A postura específica da pesquisa biográfica é a de mostrar como a inscrição forçosamente singular da experiência individual em um tempo biográfico se situa na origem de uma percepção e de uma elaboração peculiar dos espaços da vida social (DELORY- MOMBERGER, 2012, p. 524).

De acordo com a autora, qualquer que seja o quadro ou o campo de estudo mobilizado, a finalidade da entrevista é mesmo colher e ouvir, em sua singularidade, a fala de uma pessoa num momento X de sua existência e de sua experiência (DELORY-MOMBERGER, 2012, p. 526). Portanto, ao narrar-se o sujeito está compondo sua própria história, à sua maneira, com sua linguagem e visão de mundo (ABRAHÃO, 2012, p.59).

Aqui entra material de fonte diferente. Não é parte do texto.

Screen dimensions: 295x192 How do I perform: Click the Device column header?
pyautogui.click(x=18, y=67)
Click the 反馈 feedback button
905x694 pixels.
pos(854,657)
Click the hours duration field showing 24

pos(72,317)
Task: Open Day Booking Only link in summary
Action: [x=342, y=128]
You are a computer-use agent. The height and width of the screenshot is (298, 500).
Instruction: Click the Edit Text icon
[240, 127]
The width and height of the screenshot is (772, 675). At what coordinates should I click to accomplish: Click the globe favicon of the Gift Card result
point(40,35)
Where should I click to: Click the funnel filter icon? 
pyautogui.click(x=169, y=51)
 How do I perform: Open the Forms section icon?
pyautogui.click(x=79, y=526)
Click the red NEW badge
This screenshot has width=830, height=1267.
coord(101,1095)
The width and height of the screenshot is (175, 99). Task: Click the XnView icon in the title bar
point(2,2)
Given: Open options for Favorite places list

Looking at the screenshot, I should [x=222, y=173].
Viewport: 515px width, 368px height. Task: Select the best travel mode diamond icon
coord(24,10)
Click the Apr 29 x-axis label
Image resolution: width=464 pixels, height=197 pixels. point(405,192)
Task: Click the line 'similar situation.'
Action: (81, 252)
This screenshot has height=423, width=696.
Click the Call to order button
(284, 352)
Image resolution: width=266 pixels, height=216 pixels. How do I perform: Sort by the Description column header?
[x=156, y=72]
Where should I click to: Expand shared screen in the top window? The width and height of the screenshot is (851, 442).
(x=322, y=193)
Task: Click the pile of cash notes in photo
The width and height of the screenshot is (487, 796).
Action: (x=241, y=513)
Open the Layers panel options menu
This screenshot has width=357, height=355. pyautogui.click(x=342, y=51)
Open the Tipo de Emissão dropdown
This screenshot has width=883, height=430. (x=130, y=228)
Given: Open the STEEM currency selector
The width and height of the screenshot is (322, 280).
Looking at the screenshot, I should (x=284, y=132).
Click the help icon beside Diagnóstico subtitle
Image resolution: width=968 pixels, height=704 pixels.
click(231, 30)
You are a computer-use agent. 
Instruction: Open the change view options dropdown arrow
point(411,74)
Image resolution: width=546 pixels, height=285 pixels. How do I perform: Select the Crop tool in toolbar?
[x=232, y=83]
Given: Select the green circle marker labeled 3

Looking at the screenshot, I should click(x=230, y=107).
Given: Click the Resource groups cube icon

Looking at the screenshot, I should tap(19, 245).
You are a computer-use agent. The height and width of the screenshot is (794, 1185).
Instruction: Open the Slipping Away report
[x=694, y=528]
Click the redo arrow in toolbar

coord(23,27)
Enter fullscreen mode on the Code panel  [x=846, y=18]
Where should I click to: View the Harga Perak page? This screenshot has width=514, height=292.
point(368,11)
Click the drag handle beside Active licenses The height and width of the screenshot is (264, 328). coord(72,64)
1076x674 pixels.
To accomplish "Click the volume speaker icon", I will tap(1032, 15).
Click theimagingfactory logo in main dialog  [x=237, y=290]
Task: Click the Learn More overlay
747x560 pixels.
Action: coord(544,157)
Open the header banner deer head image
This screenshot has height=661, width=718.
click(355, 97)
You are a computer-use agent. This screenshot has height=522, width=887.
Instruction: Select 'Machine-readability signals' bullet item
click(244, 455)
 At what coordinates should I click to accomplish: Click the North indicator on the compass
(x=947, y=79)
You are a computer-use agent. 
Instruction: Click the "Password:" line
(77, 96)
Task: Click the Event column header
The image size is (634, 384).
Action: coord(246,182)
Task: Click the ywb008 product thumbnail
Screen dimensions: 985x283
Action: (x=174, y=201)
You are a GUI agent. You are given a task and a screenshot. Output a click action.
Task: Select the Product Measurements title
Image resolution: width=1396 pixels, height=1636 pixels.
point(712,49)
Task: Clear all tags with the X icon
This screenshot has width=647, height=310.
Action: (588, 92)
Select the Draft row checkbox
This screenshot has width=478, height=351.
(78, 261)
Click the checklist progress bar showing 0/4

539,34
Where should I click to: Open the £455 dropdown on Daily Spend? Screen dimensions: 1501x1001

Na área de educação musical, as pesquisas que se utilizam da autobiografia têm possibilitado ampliar questões teórico-metodológicas relacionadas à produção da área de educação musical no Brasil: Histórias de vida contada pelo maestro Levino Ferreira de Alcântara (ABREU, 2014); Memórias musicais como formas de trazer as subjetividades narradas por acadêmicos dos cursos de Bacharelado e

Licenciatura em Dança na Universidade Federal de Santa Maria (TEIXEIRA E LOURO, 2014); Potência teórica e a riqueza compreensiva da abordagem (auto)biográfica no estudo dos processos narrativos no campo da Educação Musical (MAFFIOLETTI; ABRAHÃO, 2014); Narrativas de experiências musicais de jovens indígenas (SILVA, 2014); Modos de constituir experiências musicais de Jovens indígenas (SILVA, 2014); Escritas de diários digitais de professores de música para análise de suas trajetórias de formação profissional (LOURO; RAPÔSO, 2014); Narrativas de formação de professores iniciantes na docência (GAULKER, 2013); Narrativas de experiências musicais de crianças (PEDRINI, 2013); Narrativas de profissionalização em música (ABREU, 2012; 2011); Pesquisa narrativa nos Grupos de Pesquisa (LOURO, et al. 2010); Narrativas orais e escritas de alunas professoras (TORRES, 2003).

De acordo com Souza (2007), as pesquisas como fontes autobiográficas conferem um estatuto teórico-metodológico para uma compreensão das práticas educativas e escolares. Assim, as narrativas de alunos indígenas do CRMB se inscrevem numa perspectiva da educação musical escolar indígena.

A pesquisa autobiográfica consiste em compreender os significados daquilo que o indivíduo narra de sua história (GAULKE, 2013, p. 24). Portanto, dar possibilidades de enxergarem as histórias de vida de jovens indígenas, justificável pelos sujeitos, objetos da pesquisa, nos leva a compreender as problemáticas existentes, neste caso, na educação musical escolar indígena. No caso da educação musical (Abreu, 2011, p. 25) diz que, “a pesquisa autobiográfica em educação musical se inscreve na condição humana de um sujeito que conta, por meio de sua relação com música, o que ele é, ou poderá vir a ser” (ABREU, 2014, p.75). Portanto, ao contar suas experiências musicais, os colaboradores desta pesquisa narram os sentidos e significados que a música teve, tem e poderá ter em suas vidas.